## Instructions to follow
Write the data below out again, unchanged.

## Available data
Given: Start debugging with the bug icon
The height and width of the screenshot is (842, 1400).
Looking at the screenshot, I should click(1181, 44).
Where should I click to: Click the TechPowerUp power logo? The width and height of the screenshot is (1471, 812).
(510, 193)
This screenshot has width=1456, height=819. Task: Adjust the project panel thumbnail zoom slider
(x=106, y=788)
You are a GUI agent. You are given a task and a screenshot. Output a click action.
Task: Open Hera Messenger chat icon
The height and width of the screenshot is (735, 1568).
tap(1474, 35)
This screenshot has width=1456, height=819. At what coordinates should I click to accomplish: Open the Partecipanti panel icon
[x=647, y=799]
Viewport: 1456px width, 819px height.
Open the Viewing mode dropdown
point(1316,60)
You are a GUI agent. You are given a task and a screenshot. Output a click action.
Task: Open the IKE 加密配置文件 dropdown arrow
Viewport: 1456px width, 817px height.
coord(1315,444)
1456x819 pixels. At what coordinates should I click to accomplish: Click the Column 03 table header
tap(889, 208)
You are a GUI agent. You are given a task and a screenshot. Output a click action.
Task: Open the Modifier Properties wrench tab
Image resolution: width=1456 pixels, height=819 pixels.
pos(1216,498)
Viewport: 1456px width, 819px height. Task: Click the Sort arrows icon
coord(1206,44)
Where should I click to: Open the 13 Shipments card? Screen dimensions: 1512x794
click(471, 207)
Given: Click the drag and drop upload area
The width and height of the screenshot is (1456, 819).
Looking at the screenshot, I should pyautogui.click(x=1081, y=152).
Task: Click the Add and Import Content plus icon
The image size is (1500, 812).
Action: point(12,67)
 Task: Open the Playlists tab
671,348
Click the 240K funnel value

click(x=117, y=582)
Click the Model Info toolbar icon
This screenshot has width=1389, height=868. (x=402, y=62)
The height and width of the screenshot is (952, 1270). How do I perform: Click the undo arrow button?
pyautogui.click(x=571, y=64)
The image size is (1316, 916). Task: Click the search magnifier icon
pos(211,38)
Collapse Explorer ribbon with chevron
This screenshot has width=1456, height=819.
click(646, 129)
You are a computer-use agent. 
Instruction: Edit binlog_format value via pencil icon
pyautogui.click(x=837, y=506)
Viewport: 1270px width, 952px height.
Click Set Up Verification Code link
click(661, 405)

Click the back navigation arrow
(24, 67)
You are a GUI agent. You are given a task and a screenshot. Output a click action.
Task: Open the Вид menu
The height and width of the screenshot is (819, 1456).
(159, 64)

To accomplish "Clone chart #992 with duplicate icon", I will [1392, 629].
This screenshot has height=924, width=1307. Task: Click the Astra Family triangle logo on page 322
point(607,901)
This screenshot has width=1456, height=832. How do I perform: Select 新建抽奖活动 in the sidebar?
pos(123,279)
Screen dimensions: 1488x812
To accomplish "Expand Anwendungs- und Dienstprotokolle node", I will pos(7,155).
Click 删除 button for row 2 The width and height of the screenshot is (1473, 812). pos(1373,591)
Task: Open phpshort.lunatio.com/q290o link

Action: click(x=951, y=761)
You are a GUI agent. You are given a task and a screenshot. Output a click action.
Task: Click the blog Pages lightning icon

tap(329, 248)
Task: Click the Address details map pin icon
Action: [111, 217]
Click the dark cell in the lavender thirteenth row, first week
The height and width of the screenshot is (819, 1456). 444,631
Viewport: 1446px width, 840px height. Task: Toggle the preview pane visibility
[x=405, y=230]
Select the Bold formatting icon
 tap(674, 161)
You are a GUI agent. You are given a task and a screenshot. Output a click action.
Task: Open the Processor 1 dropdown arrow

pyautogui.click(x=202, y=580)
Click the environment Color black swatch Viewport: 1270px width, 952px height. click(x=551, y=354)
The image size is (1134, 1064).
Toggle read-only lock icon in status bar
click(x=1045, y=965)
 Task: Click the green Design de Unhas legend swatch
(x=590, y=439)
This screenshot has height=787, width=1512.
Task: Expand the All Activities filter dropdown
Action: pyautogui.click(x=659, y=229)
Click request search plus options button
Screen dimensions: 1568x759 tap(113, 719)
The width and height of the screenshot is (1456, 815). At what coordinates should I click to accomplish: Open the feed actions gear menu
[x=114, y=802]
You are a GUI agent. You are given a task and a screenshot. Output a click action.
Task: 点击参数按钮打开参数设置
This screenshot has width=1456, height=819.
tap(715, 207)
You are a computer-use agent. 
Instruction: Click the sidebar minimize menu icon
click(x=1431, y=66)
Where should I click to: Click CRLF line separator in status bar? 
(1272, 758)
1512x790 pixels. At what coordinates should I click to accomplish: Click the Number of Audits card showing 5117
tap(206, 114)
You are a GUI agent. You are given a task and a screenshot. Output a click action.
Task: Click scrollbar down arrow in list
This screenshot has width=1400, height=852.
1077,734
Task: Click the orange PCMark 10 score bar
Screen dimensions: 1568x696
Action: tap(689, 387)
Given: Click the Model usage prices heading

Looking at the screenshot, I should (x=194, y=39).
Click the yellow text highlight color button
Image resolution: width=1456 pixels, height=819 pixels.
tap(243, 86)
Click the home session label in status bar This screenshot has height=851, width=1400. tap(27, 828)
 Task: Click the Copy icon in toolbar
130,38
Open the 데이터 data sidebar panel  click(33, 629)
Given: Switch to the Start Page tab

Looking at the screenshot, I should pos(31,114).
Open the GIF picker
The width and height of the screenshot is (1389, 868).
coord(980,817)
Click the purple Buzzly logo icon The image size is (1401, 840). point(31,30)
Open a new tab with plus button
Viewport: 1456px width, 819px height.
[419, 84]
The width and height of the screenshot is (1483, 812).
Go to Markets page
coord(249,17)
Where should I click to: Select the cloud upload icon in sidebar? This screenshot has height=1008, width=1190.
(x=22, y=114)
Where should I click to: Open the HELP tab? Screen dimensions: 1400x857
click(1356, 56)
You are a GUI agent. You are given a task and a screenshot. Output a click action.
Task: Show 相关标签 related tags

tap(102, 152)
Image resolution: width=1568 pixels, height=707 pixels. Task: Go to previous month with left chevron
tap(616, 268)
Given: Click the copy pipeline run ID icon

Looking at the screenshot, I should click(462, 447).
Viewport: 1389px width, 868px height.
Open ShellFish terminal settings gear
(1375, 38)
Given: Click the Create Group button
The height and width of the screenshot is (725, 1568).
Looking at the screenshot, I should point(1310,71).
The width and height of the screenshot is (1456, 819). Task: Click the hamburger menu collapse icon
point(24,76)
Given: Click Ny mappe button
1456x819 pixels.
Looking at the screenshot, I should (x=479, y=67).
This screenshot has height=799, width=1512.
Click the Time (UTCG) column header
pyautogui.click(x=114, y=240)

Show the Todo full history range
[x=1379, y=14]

## Result of this task
Given: Start debugging with the bug icon
The height and width of the screenshot is (842, 1400).
Looking at the screenshot, I should click(1181, 44).
Where should I click to: Click the TechPowerUp power logo? The width and height of the screenshot is (1471, 812).
(510, 193)
This screenshot has width=1456, height=819. Task: Adjust the project panel thumbnail zoom slider
(x=106, y=788)
You are a GUI agent. You are given a task and a screenshot. Output a click action.
Task: Open Hera Messenger chat icon
The height and width of the screenshot is (735, 1568).
tap(1474, 35)
This screenshot has width=1456, height=819. At what coordinates should I click to accomplish: Open the Partecipanti panel icon
[x=647, y=799]
Viewport: 1456px width, 819px height.
Open the Viewing mode dropdown
point(1316,60)
You are a GUI agent. You are given a task and a screenshot. Output a click action.
Task: Open the IKE 加密配置文件 dropdown arrow
Viewport: 1456px width, 817px height.
coord(1315,444)
1456x819 pixels. At what coordinates should I click to accomplish: Click the Column 03 table header
tap(889, 208)
You are a GUI agent. You are given a task and a screenshot. Output a click action.
Task: Open the Modifier Properties wrench tab
Image resolution: width=1456 pixels, height=819 pixels.
pos(1216,498)
Viewport: 1456px width, 819px height. Task: Click the Sort arrows icon
coord(1206,44)
Where should I click to: Open the 13 Shipments card? Screen dimensions: 1512x794
click(471, 207)
Given: Click the drag and drop upload area
The width and height of the screenshot is (1456, 819).
Looking at the screenshot, I should pyautogui.click(x=1081, y=152).
Task: Click the Add and Import Content plus icon
The image size is (1500, 812).
Action: point(12,67)
 Task: Open the Playlists tab
671,348
Click the 240K funnel value

click(x=117, y=582)
Click the Model Info toolbar icon
This screenshot has width=1389, height=868. (x=402, y=62)
The height and width of the screenshot is (952, 1270). How do I perform: Click the undo arrow button?
pyautogui.click(x=571, y=64)
The image size is (1316, 916). Task: Click the search magnifier icon
pos(211,38)
Collapse Explorer ribbon with chevron
This screenshot has width=1456, height=819.
click(646, 129)
You are a computer-use agent. 
Instruction: Edit binlog_format value via pencil icon
pyautogui.click(x=837, y=506)
Viewport: 1270px width, 952px height.
Click Set Up Verification Code link
click(661, 405)

Click the back navigation arrow
(24, 67)
You are a GUI agent. You are given a task and a screenshot. Output a click action.
Task: Open the Вид menu
The height and width of the screenshot is (819, 1456).
(159, 64)

To accomplish "Clone chart #992 with duplicate icon", I will [1392, 629].
This screenshot has height=924, width=1307. Task: Click the Astra Family triangle logo on page 322
point(607,901)
This screenshot has width=1456, height=832. How do I perform: Select 新建抽奖活动 in the sidebar?
pos(123,279)
Screen dimensions: 1488x812
To accomplish "Expand Anwendungs- und Dienstprotokolle node", I will pos(7,155).
Click 删除 button for row 2 The width and height of the screenshot is (1473, 812). pos(1373,591)
Task: Open phpshort.lunatio.com/q290o link

Action: click(x=951, y=761)
You are a GUI agent. You are given a task and a screenshot. Output a click action.
Task: Click the blog Pages lightning icon

tap(329, 248)
Task: Click the Address details map pin icon
Action: [111, 217]
Click the dark cell in the lavender thirteenth row, first week
The height and width of the screenshot is (819, 1456). 444,631
Viewport: 1446px width, 840px height. Task: Toggle the preview pane visibility
[x=405, y=230]
Select the Bold formatting icon
 tap(674, 161)
You are a GUI agent. You are given a task and a screenshot. Output a click action.
Task: Open the Processor 1 dropdown arrow

pyautogui.click(x=202, y=580)
Click the environment Color black swatch Viewport: 1270px width, 952px height. click(x=551, y=354)
The image size is (1134, 1064).
Toggle read-only lock icon in status bar
click(x=1045, y=965)
 Task: Click the green Design de Unhas legend swatch
(x=590, y=439)
This screenshot has height=787, width=1512.
Task: Expand the All Activities filter dropdown
Action: pyautogui.click(x=659, y=229)
Click request search plus options button
Screen dimensions: 1568x759 tap(113, 719)
The width and height of the screenshot is (1456, 815). At what coordinates should I click to accomplish: Open the feed actions gear menu
[x=114, y=802]
You are a GUI agent. You are given a task and a screenshot. Output a click action.
Task: 点击参数按钮打开参数设置
This screenshot has width=1456, height=819.
tap(715, 207)
You are a computer-use agent. 
Instruction: Click the sidebar minimize menu icon
click(x=1431, y=66)
Where should I click to: Click CRLF line separator in status bar? 
(1272, 758)
1512x790 pixels. At what coordinates should I click to accomplish: Click the Number of Audits card showing 5117
tap(206, 114)
You are a GUI agent. You are given a task and a screenshot. Output a click action.
Task: Click scrollbar down arrow in list
This screenshot has width=1400, height=852.
1077,734
Task: Click the orange PCMark 10 score bar
Screen dimensions: 1568x696
Action: tap(689, 387)
Given: Click the Model usage prices heading

Looking at the screenshot, I should (x=194, y=39).
Click the yellow text highlight color button
Image resolution: width=1456 pixels, height=819 pixels.
tap(243, 86)
Click the home session label in status bar This screenshot has height=851, width=1400. tap(27, 828)
 Task: Click the Copy icon in toolbar
130,38
Open the 데이터 data sidebar panel  click(33, 629)
Given: Switch to the Start Page tab

Looking at the screenshot, I should pos(31,114).
Open the GIF picker
The width and height of the screenshot is (1389, 868).
coord(980,817)
Click the purple Buzzly logo icon The image size is (1401, 840). point(31,30)
Open a new tab with plus button
Viewport: 1456px width, 819px height.
[419, 84]
The width and height of the screenshot is (1483, 812).
Go to Markets page
coord(249,17)
Where should I click to: Select the cloud upload icon in sidebar? This screenshot has height=1008, width=1190.
(x=22, y=114)
Where should I click to: Open the HELP tab? Screen dimensions: 1400x857
click(1356, 56)
You are a GUI agent. You are given a task and a screenshot. Output a click action.
Task: Show 相关标签 related tags

tap(102, 152)
Image resolution: width=1568 pixels, height=707 pixels. Task: Go to previous month with left chevron
tap(616, 268)
Given: Click the copy pipeline run ID icon

Looking at the screenshot, I should click(462, 447).
Viewport: 1389px width, 868px height.
Open ShellFish terminal settings gear
(1375, 38)
Given: Click the Create Group button
The height and width of the screenshot is (725, 1568).
Looking at the screenshot, I should point(1310,71).
The width and height of the screenshot is (1456, 819). Task: Click the hamburger menu collapse icon
point(24,76)
Given: Click Ny mappe button
1456x819 pixels.
Looking at the screenshot, I should (x=479, y=67).
This screenshot has height=799, width=1512.
Click the Time (UTCG) column header
pyautogui.click(x=114, y=240)

Show the Todo full history range
[x=1379, y=14]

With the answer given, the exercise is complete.